The site reviews and recommendations found by Barton's staff are dated from 1992 and 1993. They say that "people were probably exposed to . . . contaminated ground water before 1980" and recognized "the public health need to evaluate possible past exposure" in the case of the San Fernando Valley. Another site review for the San Gabriel Valley recommends: "Conduct a health consultation consisting of a retrospective assessment of exposure to groundwater contaminants prior to 1979."

TCE has been enveloped in growing controversy over the last few years as evidence mounts that it causes cancer. It is the most widespread water contaminant in the nation, affecting hundreds of military bases, aerospace centers, government laboratories and general industrial sites.

The U.S. Environmental Protection Agency abandoned in 2003 a draft health risk assessment that found that the chemical was many times more carcinogenic than earlier thought.

The matter was sent to the National Research Council for an exhaustive review. Last year it issued a 379-page report that found increasing evidence that TCE does cause cancer and advised the EPA to complete its earlier health risk assessment.

Dr. David M. Ozonoff, a Boston University TCE expert, has long argued that federal regulators were not properly recognizing the cancer risk of TCE. But Ozonoff said he was far from certain that it would be possible to conduct a broad epidemiological study in Southern California.

"It would be pretty hard, logistically," Ozonoff said. "You would have to go back and create a list of a million people and then find them and then follow their health for 10 years. It would be incredibly difficult and costly."

Another major question is whether screening and early medical intervention could save lives, he added. TCE is associated with kidney cancer, leukemia and non-Hodgkin's lymphoma, which are difficult to detect early, he said. Still, California has some of the biggest TCE contamination sites.

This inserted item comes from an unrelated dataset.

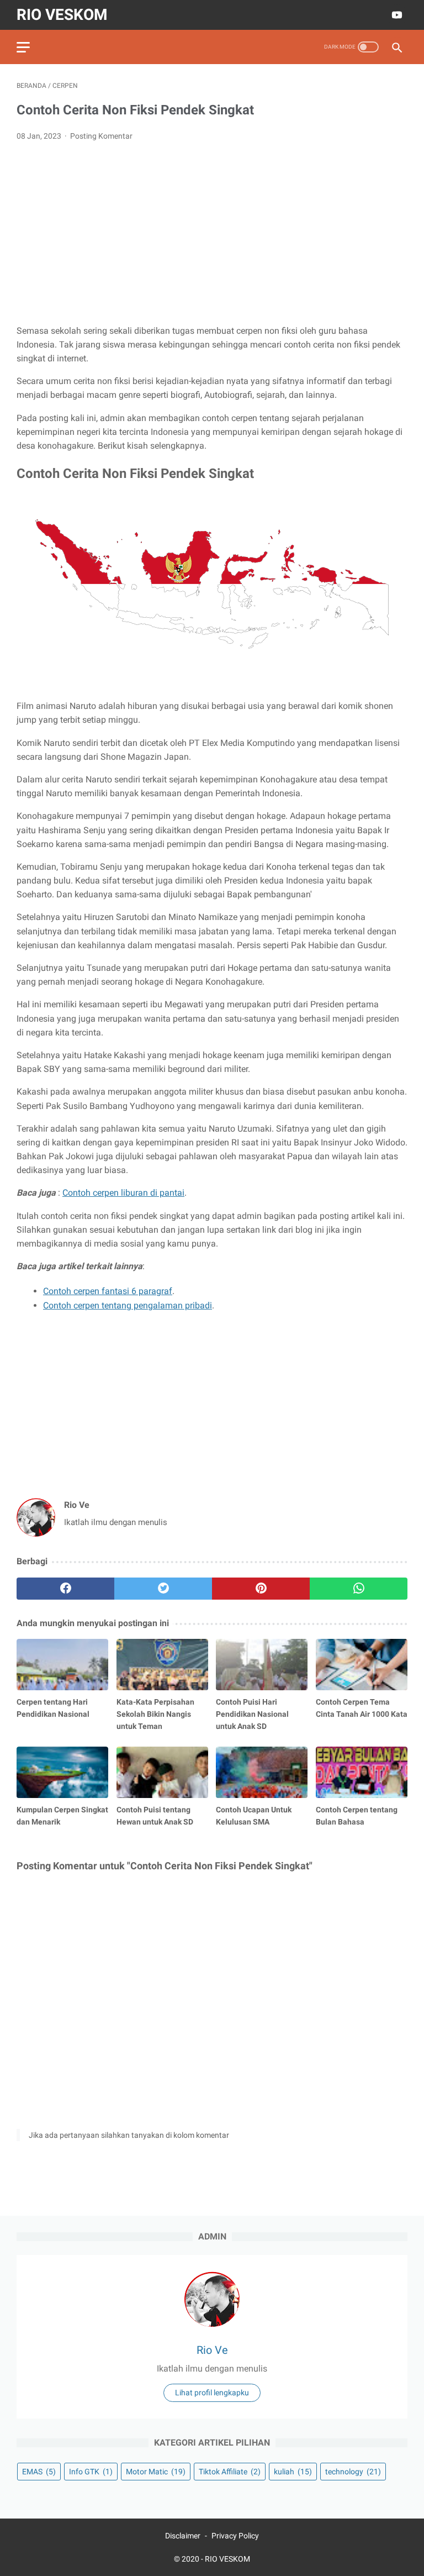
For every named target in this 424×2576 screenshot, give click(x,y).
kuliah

More than 30 square miles of the San Gabriel Valley, about 18% of it, lie in one of four Superfund sites in which the main contaminants are TCE and its close chemical cousin perchloroethylene, a dry-cleaning agent. Much of the contamination was traced to defense contractors.

The contaminated aquifer supplies water for about 1 million residents, though it now meets the federal limit of 5 parts per billion. A cleanup over the last 20 years has cost more than $120 million and will continue for decades. The operation pumps and filters 37 million gallons of polluted water at Whittier Narrows every day.

The San Fernando Valley is also over a large TCE plume grouped into three separate Superfund sites that have cost more than $150 million to clean up so far. The plume extends 4 miles and contaminates water for 800,000 residents. The 1992 evaluation found that the highest concentration of TCE in a well was 18,000 parts per billion.

Much of the pollution was traced to the former Lockheed Martin facilities in Burbank. Litigation in the 1980s and 1990s, in which residents claimed they were poisoned, was settled out of court or dismissed.